I tell the cashier to put everything on my tab, aka, my hospital bill, which I have no doubt has exceeded seven digits by now. I know my parents are looking forward to discharge day. No more taking turns sleeping in my room and living out of a hotel.
“So who do you think will win the Super Bowl?” I ask Bob, in between bites of chicken and some pasta dish we picked up.
“Patriots. The goat is just too good.”
“Hmm, you’re probably right. You know he’s one of the lowest paid QB’s in the league.”
“That’s because he cares about this team and keeps restructuring his contract so the Pats can spend money elsewhere,” Bob says. Our first Sunday of football watching, he told me he was injured his senior year and couldn’t recover in time for the Scouting Combine. His degree is in communications, but it’s rather difficult to get a job as a broadcaster when he has nothing to show for himself where his career is concerned.
“I’m getting sprung any day now. Are you going to miss me?”
He shakes his head. “Nope. Since meeting you I’ve gained fifteen pounds.” For a minute I think he’s serious until he starts laughing so hard, people around us are staring. “I’m only kidding. Yeah, I’m going to miss you. You’re fun to hang out with. When are you getting discharged?”
“I don’t know. I imagine any day now that my casts have been changed. I feel like I’m living here permanently.”
“Back to L.A.?”
“My parents don’t actually live in L.A. but on the outskirts, and I’ve never called it my home. We have a house on the beach, it’s pretty cool, but it takes forever to get anywhere, so I normally hang out at home.”
“Except you’ll be going to rehab with the best therapist in the country.”
When Bob met Xander, his eyes bugged out. Bob went on and on about how amazing and sought after my uncle is. “Only because he’s my uncle.”
“Your dad would’ve paid for him.”
“Probably.”
Bob and I finish up and he takes me back to my room. He helps me get settled and promises to come by before his shift ends. This is when the depression settles in. It’s when I’m alone my thoughts run rampant about what Noah’s doing right now. Part of me is happy we haven’t spoken, but the emotional part is hurt and pissed off. He owes me an explanation, yet I don’t want to hear what he has to say. I think if he were to tell me he chose Dessie, I’d lose it. He’s right to be with her if she’s having his baby.

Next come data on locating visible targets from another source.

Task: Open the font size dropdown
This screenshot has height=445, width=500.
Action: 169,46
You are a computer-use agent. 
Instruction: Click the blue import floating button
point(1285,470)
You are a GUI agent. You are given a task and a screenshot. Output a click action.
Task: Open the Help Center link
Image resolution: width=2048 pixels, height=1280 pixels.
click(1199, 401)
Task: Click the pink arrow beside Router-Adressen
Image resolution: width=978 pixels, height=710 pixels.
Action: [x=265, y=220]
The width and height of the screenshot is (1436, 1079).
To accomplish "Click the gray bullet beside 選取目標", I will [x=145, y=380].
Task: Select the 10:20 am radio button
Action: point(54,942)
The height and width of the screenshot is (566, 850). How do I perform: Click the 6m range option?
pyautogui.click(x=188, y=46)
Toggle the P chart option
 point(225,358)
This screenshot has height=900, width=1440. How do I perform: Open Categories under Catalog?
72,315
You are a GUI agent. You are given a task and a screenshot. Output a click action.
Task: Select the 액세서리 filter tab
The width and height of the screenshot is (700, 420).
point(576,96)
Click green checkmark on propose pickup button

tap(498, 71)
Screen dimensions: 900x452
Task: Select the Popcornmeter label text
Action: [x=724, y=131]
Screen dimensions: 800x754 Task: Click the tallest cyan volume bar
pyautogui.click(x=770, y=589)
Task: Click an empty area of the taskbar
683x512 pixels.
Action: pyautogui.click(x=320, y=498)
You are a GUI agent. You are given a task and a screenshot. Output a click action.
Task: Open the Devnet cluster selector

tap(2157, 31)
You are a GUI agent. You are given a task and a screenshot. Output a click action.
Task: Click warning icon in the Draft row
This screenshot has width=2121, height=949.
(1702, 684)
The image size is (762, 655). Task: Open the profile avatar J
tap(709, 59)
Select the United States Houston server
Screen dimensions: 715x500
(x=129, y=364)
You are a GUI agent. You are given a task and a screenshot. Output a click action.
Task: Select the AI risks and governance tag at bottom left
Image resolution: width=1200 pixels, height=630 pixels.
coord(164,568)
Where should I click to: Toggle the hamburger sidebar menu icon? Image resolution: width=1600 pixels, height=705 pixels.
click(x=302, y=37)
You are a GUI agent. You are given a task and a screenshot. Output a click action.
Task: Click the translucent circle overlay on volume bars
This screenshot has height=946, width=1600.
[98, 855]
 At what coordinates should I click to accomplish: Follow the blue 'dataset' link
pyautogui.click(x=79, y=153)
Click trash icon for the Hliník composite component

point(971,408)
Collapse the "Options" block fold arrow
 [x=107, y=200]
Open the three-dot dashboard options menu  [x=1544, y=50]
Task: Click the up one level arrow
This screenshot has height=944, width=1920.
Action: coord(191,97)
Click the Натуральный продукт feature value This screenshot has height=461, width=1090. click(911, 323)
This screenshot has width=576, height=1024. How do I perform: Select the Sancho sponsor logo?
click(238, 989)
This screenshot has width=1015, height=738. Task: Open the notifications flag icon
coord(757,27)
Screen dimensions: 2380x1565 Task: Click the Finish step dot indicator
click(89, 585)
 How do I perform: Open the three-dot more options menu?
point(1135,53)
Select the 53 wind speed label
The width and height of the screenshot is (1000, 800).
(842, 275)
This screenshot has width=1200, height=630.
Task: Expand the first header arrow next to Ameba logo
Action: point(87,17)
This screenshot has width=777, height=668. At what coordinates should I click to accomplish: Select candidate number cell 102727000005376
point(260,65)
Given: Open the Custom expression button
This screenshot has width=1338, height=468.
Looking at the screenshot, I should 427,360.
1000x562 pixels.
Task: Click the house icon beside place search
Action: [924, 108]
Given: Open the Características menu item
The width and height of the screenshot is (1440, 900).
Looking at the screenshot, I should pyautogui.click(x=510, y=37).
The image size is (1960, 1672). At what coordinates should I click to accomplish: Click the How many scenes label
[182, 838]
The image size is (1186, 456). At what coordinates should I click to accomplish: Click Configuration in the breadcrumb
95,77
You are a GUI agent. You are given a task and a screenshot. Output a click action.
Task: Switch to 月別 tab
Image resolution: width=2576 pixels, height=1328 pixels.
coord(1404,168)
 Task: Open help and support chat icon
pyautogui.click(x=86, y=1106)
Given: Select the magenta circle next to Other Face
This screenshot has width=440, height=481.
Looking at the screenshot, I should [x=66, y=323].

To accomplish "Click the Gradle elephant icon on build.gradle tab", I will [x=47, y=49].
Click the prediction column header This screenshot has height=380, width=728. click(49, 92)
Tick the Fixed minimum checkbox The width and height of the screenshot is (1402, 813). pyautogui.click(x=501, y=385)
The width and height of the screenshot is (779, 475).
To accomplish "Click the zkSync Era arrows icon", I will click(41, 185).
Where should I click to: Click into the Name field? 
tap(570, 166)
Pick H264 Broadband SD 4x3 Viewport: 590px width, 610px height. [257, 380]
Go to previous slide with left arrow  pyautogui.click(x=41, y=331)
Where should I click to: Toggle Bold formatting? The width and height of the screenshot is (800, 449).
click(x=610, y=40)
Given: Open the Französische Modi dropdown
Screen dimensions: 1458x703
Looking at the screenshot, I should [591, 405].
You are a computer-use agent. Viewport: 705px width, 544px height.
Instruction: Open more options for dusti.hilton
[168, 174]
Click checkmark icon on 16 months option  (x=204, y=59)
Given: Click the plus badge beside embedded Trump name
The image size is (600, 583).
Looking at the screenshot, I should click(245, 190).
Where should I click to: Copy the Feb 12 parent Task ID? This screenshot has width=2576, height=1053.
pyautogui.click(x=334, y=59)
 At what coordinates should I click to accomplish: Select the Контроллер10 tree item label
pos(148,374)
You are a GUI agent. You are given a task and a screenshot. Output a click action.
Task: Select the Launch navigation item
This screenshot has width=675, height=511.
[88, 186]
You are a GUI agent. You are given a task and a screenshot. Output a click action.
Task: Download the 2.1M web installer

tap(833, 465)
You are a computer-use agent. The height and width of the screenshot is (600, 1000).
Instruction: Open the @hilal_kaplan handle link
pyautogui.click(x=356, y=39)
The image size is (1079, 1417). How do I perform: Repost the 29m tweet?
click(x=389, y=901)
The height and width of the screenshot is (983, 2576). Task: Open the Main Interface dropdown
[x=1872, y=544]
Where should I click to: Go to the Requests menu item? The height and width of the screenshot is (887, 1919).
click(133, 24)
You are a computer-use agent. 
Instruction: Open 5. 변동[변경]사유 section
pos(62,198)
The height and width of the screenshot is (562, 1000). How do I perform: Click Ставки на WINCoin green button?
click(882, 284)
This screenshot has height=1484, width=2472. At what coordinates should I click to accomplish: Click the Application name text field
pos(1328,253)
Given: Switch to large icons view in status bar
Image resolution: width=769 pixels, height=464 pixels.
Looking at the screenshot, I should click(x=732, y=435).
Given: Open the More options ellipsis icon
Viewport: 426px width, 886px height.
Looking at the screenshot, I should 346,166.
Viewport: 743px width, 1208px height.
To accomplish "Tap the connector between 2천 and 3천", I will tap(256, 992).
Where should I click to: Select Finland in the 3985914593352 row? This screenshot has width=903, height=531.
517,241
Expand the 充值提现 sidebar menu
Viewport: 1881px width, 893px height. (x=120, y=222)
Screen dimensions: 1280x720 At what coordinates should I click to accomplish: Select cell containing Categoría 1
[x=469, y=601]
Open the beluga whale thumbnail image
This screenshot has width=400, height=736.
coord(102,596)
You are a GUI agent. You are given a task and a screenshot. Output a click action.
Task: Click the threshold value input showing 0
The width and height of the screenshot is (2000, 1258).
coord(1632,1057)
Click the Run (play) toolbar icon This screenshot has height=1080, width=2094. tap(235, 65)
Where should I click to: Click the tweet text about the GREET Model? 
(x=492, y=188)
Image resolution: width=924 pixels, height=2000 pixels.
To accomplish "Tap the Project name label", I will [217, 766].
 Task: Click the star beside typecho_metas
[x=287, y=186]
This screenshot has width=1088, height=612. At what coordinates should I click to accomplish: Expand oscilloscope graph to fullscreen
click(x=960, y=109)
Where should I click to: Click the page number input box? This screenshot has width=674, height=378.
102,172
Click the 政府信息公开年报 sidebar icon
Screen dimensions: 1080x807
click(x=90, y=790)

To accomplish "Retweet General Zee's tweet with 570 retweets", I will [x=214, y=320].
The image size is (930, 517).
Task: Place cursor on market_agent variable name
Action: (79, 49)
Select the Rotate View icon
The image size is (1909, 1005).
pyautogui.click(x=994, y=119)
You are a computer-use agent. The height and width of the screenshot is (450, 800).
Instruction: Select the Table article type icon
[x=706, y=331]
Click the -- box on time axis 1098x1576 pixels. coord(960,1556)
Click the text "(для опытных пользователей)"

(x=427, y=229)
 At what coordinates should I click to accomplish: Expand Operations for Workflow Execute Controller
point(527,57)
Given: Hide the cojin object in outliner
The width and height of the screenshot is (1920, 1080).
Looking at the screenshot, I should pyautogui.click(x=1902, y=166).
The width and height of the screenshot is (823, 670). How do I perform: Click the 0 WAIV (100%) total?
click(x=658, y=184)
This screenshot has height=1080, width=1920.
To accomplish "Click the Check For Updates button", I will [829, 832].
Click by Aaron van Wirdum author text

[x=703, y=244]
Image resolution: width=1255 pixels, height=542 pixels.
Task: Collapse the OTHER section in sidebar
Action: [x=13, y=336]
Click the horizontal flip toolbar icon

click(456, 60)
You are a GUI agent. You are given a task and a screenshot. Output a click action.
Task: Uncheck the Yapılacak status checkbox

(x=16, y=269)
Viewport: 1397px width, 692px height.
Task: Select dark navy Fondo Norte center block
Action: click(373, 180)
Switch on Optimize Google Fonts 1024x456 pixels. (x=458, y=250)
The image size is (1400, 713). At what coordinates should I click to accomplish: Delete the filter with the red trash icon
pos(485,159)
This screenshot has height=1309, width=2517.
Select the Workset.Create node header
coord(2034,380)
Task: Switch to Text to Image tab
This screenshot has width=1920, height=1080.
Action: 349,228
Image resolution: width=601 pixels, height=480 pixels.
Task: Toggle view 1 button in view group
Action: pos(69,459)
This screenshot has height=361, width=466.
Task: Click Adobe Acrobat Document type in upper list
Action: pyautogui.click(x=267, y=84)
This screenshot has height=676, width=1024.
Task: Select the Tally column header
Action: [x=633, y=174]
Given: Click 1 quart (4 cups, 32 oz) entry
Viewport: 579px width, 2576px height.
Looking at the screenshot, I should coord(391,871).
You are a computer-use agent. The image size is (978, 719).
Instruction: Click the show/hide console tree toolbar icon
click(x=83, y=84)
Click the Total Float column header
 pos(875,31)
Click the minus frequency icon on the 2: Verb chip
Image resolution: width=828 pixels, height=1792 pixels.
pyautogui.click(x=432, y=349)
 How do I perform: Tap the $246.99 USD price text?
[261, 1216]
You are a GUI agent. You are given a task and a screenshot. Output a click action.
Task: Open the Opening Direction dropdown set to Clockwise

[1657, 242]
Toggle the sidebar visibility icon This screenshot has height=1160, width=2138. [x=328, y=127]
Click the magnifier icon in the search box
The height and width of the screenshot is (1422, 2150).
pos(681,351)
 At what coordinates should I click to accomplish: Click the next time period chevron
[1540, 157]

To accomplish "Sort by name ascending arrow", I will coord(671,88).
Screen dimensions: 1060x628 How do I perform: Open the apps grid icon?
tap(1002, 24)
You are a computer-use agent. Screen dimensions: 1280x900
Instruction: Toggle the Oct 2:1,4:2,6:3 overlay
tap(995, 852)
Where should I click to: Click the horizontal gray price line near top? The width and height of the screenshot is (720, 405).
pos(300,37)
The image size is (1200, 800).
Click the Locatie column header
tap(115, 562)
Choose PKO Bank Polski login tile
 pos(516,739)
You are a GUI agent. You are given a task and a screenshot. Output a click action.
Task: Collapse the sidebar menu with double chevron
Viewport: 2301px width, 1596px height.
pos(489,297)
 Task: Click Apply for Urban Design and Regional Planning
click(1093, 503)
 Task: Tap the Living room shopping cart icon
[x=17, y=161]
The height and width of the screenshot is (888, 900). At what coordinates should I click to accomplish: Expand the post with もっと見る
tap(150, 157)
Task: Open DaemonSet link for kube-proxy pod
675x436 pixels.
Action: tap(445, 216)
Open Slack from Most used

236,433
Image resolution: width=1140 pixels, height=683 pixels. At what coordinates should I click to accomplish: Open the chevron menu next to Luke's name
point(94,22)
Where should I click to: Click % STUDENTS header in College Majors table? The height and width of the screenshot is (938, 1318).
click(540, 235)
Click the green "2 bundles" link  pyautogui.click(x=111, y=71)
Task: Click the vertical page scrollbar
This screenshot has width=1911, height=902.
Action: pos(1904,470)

But, feeling this way doesn’t help the darkness stay away, and this is the only time I can let my emotions out. The tears come easily, hot streams down my face. I don’t bother to wipe them away until I’ve had a good cry. This is a daily occurrence for me. I hate it, but I can’t stop it. I don’t know what I’m going to do when I move in with my parents and can’t hide from them.
“Knock, knock.”
“Just a sec.” I scramble to wipe my face, knowing it’ll be no use. I turn over, onto my back, surprised to see Ben standing in my doorway. “Ben! Hey, what’re you doing here?”
“Well, I’m the lucky one who gets to deliver you some news.” Ben chooses to sit on the edge of my bed as opposed to the chair. Not that I blame him. I’ve heard enough about that stupid hard plastic chair to last me a lifetime.